Text excerpt ->
To say God created the world “out of nothing” is not to elevate nothingness into an entity, on par with the divine. It merely means that God didn’t create the world out of anything. So insisted Saint Thomas Aquinas, among other Christian theologians. Still, the doctrine of creation ex nihilo appeared to sanction the idea of nothingness as a genuine ontological possibility. It made it conceptually possible to ask why there is a world rather than nothing at all.
And a few centuries later, someone finally did—a foppish and conniving German courtier who also ranks among the greatest intellects of all time: Gottfried Wilhelm Leibniz. The year was 1714. Leibniz, then sixty-eight, was nearing the end of a long and absurdly productive career. He had, at the same time as Newton and quite independently, invented the calculus. He had single-handedly revolutionized the science of logic. He had created a fantastic metaphysics based on an infinity of soul-like units called “monads,” and on the axiom—later cruelly mocked by Voltaire in Candide—that this is “the best of all possible worlds.” Despite his fame as a philosopher-scientist, Leibniz was left behind in Hanover when his royal employer, the elector Georg Ludwig, went to Britain to become the newly crowned King George I. Leibniz was in declining health; within two years he would be dead, expiring (according to his secretary) with the release from his body of a great cloud of noxious gas.

Material ->
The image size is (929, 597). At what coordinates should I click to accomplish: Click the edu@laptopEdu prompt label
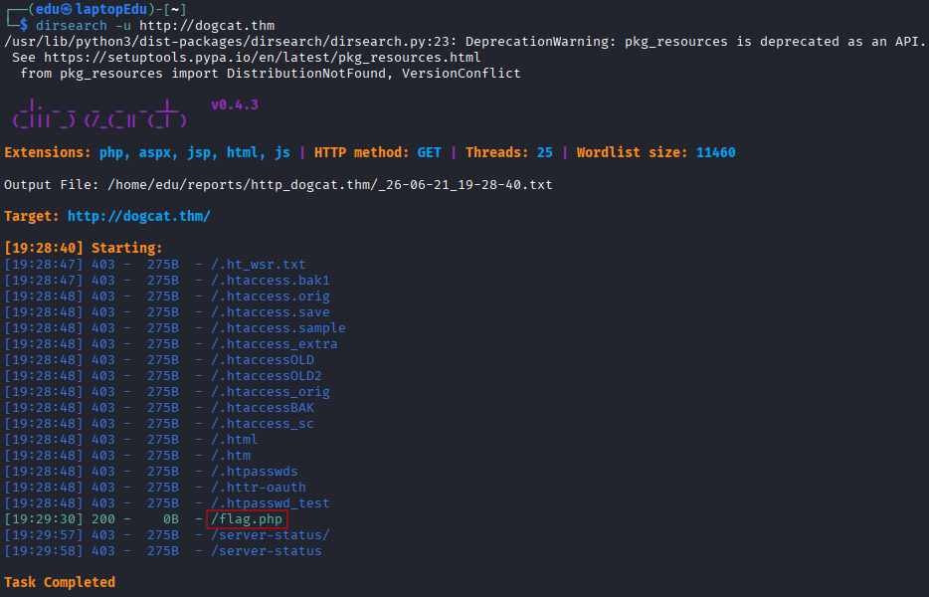(92, 10)
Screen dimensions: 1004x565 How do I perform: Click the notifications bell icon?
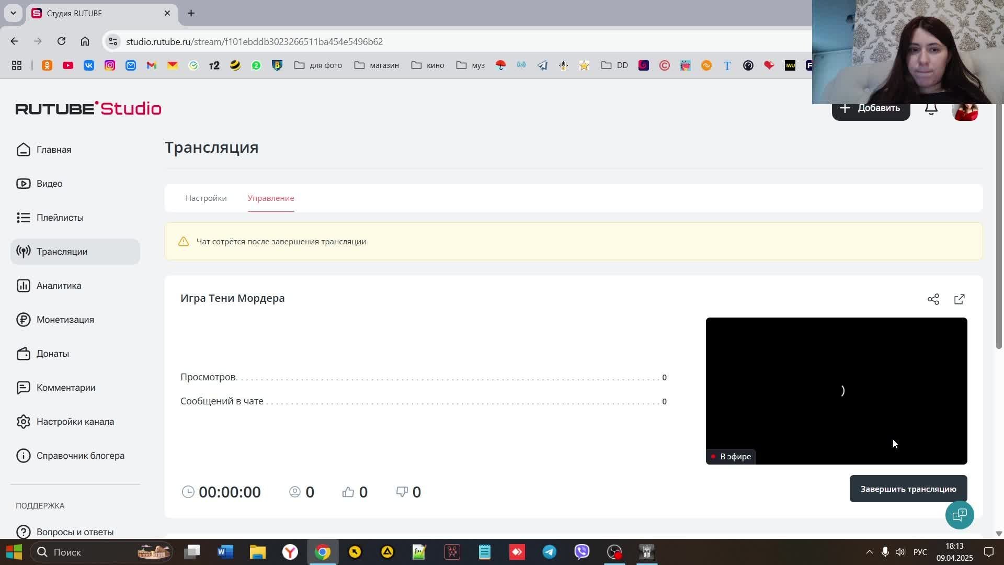[931, 109]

Challenges ->
1) Answer these from the passage on Leibniz and creation out of nothing:
(a) Which theologian is named as insisting that "out of nothing" only means God didn't create the world out of anything?
(b) In what year did Leibniz ask why there is a world rather than nothing?
(c) Who mocked the idea that this is "the best of all possible worlds," and in what work?
2) Name every person the passage on Leibniz and creation out of nothing refers to by name.
3) Carry on the passage about Leibniz and creation out of nothing from the point where it stops.

Results for each task ->
1)
(a) Saint Thomas Aquinas
(b) 1714
(c) Voltaire, in Candide

2)
Saint Thomas Aquinas
Gottfried Wilhelm Leibniz
Newton
Voltaire
Georg Ludwig (King George I)

3)
It was in these gloomy circumstances that Leibniz produced his final philosophical writings, among them an essay titled “Principles of Nature and Grace, Based on Reason.” In this essay, he put forth what he called the “Principle of Sufficient Reason,” which says, in essence, that there is an explanation for every fact, an answer for every question. “This principle having been stated,” Leibniz wrote, “the first question which we have a right to ask will be, ‘Why is there something rather than nothing?’ ”
For Leibniz, the ostensible answer was easy. For reasons of career advancement, he had always pretended to hew to religious orthodoxy. The reason for the world’s existence, he accordingly claimed, was God, who created it through his own free choice, motivated by his infinite goodness.
But what was the explanation for God’s own existence? Leibniz had an answer to this question too. Unlike the universe, which exists contingently, God is a necessary being. He contains within Himself the reason for His own existence. His nonexistence is logically impossible.
Thus, no sooner was the question Why is there something rather than nothing? raised than it was dispatched. The universe exists because of God. And God exists because of God. The Godhead alone, Leibniz declared, can furnish the ultimate resolution to the mystery of existence.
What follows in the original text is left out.